Compilation album by Reamonn
- Released: 27 August 2010
- Genre: Pop rock
- Label: Island

Reamonn chronology
| Reamonn Live (2009) | Eleven (2010) | Eleven Live & Acoustic at the Casino (2010) |

Singles from Eleven
- "Yesterday" Released: 7 August 2010; "Colder" Released: 9 November 2010;

= Eleven (Reamonn album) =

Eleven is a compilation album by German rock group Reamonn. It was released on 27 August 2010 through Island Records/Universal Music Group. The album was certified Gold in Germany in 2011, and has charted in Germany, Austria, Switzerland and Greece.

==Promotion==
"Yesterday" was released as the lead single to promote the album on 7 August 2010.

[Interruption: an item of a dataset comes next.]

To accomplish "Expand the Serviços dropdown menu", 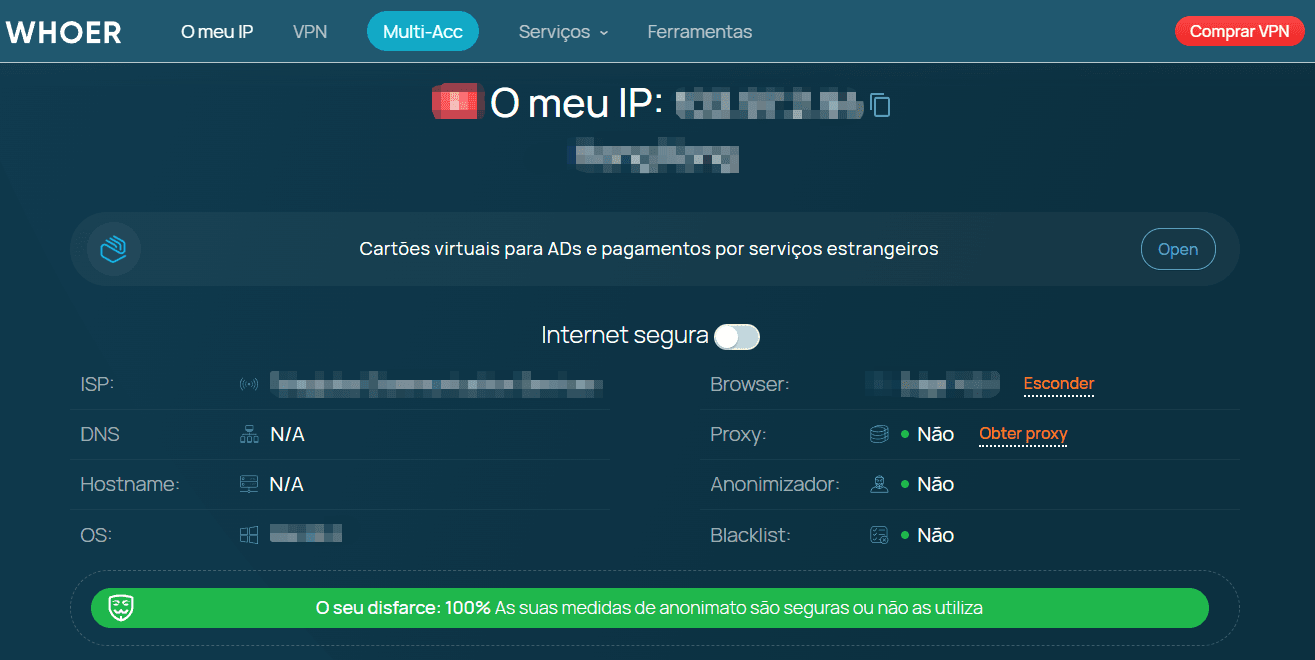I will pos(563,32).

The second single from Eleven, "Colder", was released on 9 November 2010.

==Track listing==

Standard Version
| No. | Title | Length |
|---|---|---|
| 1. | "Yesterday" | 4:09 |
| 2. | "Colder" | 3:41 |
| 3. | "Let the Morning Sleep" | 4:12 |
| 4. | "Through the Eyes of a Child" | 3:51 |
| 5. | "Million Miles" | 3:48 |
| 6. | "Moments Like This" | 3:48 |
| 7. | "Aeroplane" | 4:01 |
| 8. | "Promise" (Extended Version) | 4:43 |
| 9. | "Tonight" | 3:35 |
| 10. | "Serpentine" | 4:07 |
| 11. | "The Only Ones" | 3:49 |
| 12. | "Star" | 4:13 |
| 13. | "Alright" | 4:57 |
| 14. | "Strong" | 4:35 |
| 15. | "Weep" | 5:15 |
| 16. | "Life Is a Dream" | 5:01 |
| 17. | "Supergirl" | 4:04 |
| 18. | "Josephine" (New Version 2010) | 3:33 |
| 19. | "Waiting There for You" | 4:14 |

Digital Version bonus tracks
| No. | Title | Length |
|---|---|---|
| 20. | "Reamonn About "Yesterday"" | 0:20 |
| 21. | "Reamonn About "Colder"" | 0:16 |
| 22. | "Reamonn About "Let the Morning Sleep"" | 0:23 |
| 23. | "Reamonn About "Through the Eyes of a Child"" | 0:28 |
| 24. | "Reamonn About "Million Miles"" | 0:23 |
| 25. | "Reamonn About "Moments Like This"" | 0:33 |
| 26. | "Reamonn About "Aeroplane"" | 0:30 |
| 27. | "Reamonn About "Promise"" | 0:31 |
| 28. | "Reamonn About "Tonight"" | 0:35 |
| 29. | "Reamonn About "Serpentine"" | 0:33 |
| 30. | "Reamonn About "the Only Ones"" | 0:45 |
| 31. | "Reamonn About "Star"" | 0:50 |
| 32. | "Reamonn About "Alright"" | 0:39 |
| 33. | "Reamonn About "Strong"" | 0:27 |
| 34. | "Reamonn About "Weep"" | 0:39 |
| 35. | "Reamonn About "Life Is a Dream"" | 0:41 |
| 36. | "Reamonn About "Supergirl"" | 0:29 |
| 37. | "Reamonn About "Waiting There for You"" | 1:01 |
| 38. | "Colder" (Demo) | 3:22 |

==Personnel==
- Reamonn
- Rea Garvey – vocals, guitar
- Uwe Bossert – guitar
- Mike "Gomezz" Gommeringer – drums
- Philipp Rauenbusch – bass guitar
- Sebastian Padotzke – keyboards, saxophone, flute

==Charts==

| Chart (2010) | Peak position |
|---|---|
| Austrian Albums (Ö3 Austria) | 27 |
| German Albums (Offizielle Top 100) | 6 |
| Greek Albums (IFPI) | 9 |
| Swiss Albums (Schweizer Hitparade) | 19 |

==Certifications==

| Region | Certification | Certified units/sales |
| Germany (BVMI) | Gold | 100,000^{^} |
^{^} Shipments figures based on certification alone.